> _Task details_
Every line below from the one containing "Add a new item via リスト アイテム" through the one containing "Task: Click the five-star rating icons" is to be printed exactly, with the pictures omitted.

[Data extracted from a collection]
+ + + +

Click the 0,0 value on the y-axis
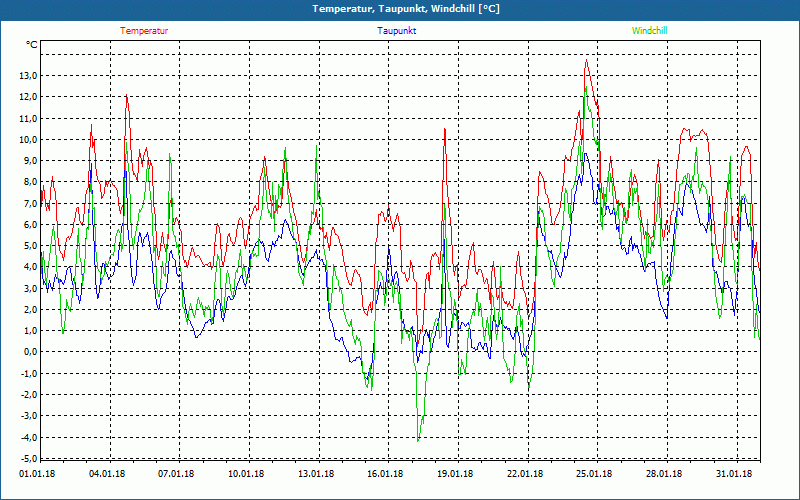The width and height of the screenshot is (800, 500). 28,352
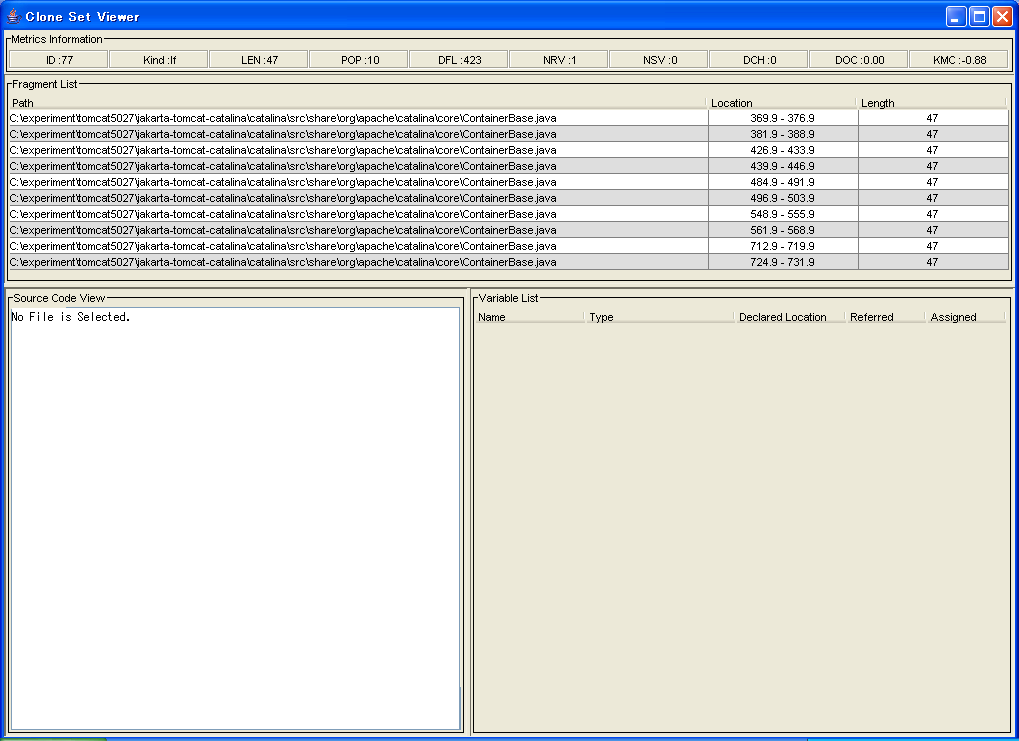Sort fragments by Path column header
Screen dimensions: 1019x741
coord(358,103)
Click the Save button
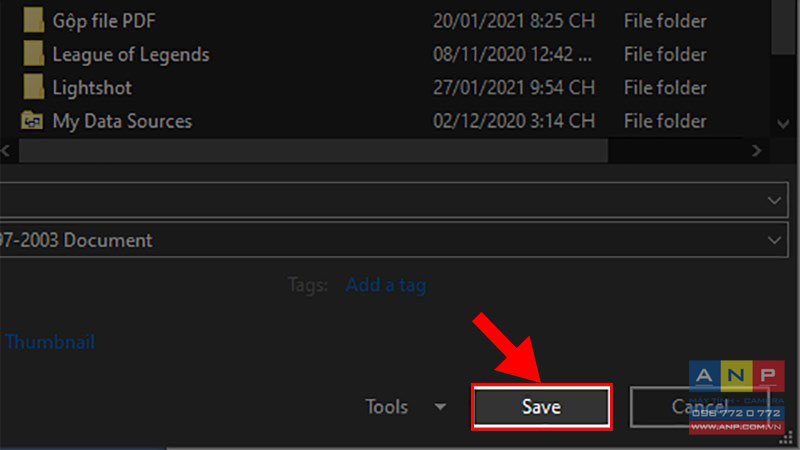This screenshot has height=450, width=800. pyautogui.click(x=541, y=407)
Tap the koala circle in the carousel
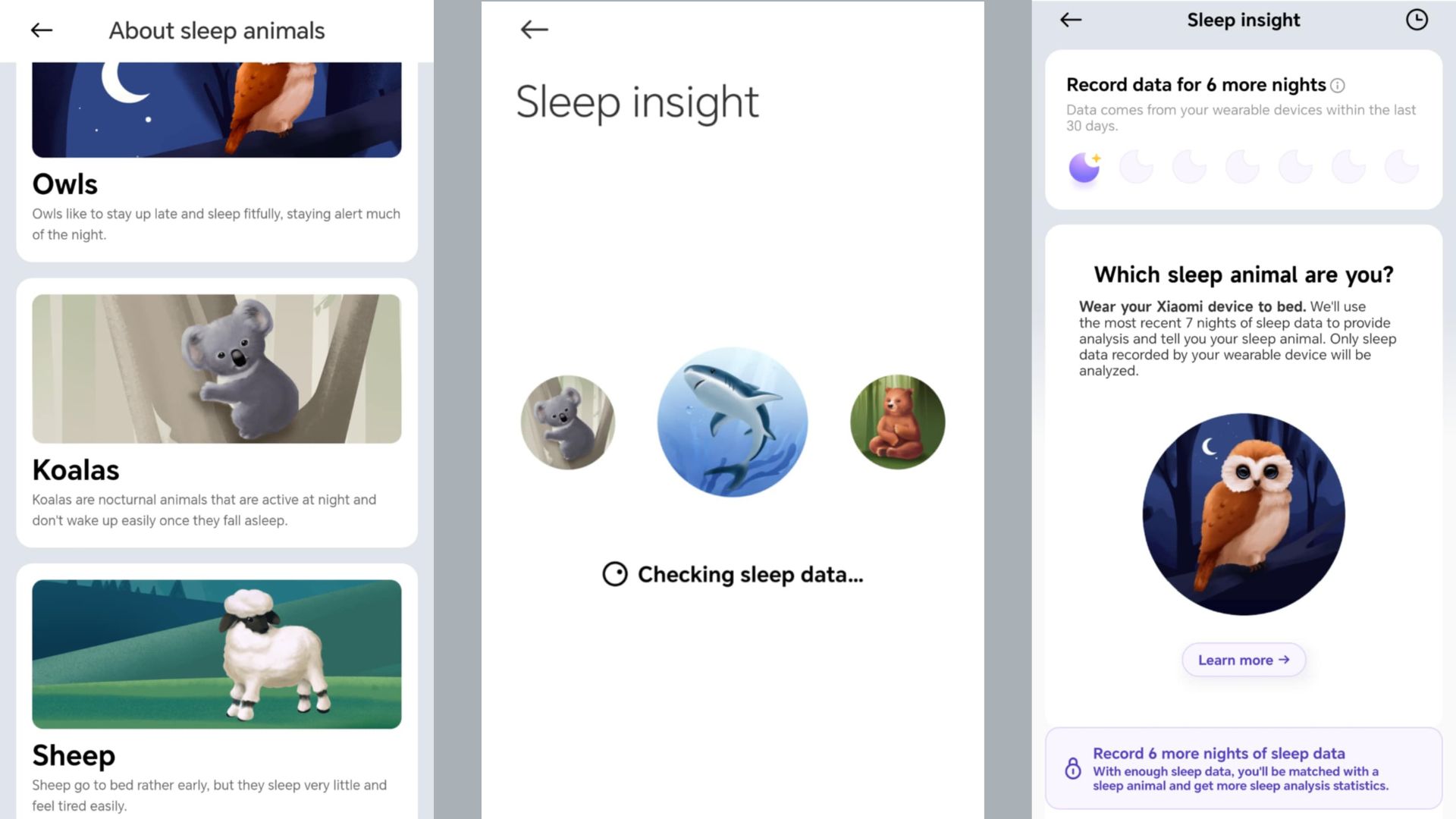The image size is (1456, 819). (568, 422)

+ + + +

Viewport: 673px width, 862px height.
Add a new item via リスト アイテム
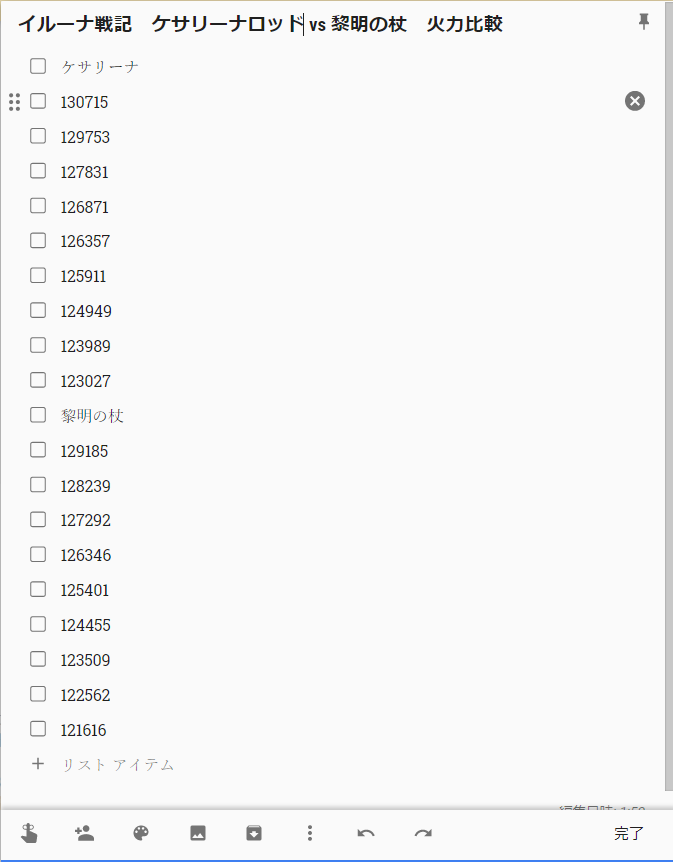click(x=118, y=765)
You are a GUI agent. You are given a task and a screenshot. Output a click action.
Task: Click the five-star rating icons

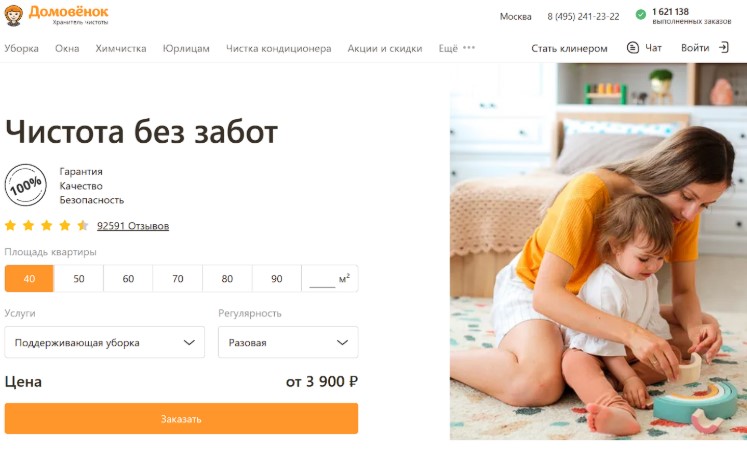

+ + + +

> _Response to this task_
Add a new item via リスト アイテム
click(x=118, y=765)
You are a GUI agent. You are given a task and a screenshot. Output a click action.
Task: Click the five-star rating icons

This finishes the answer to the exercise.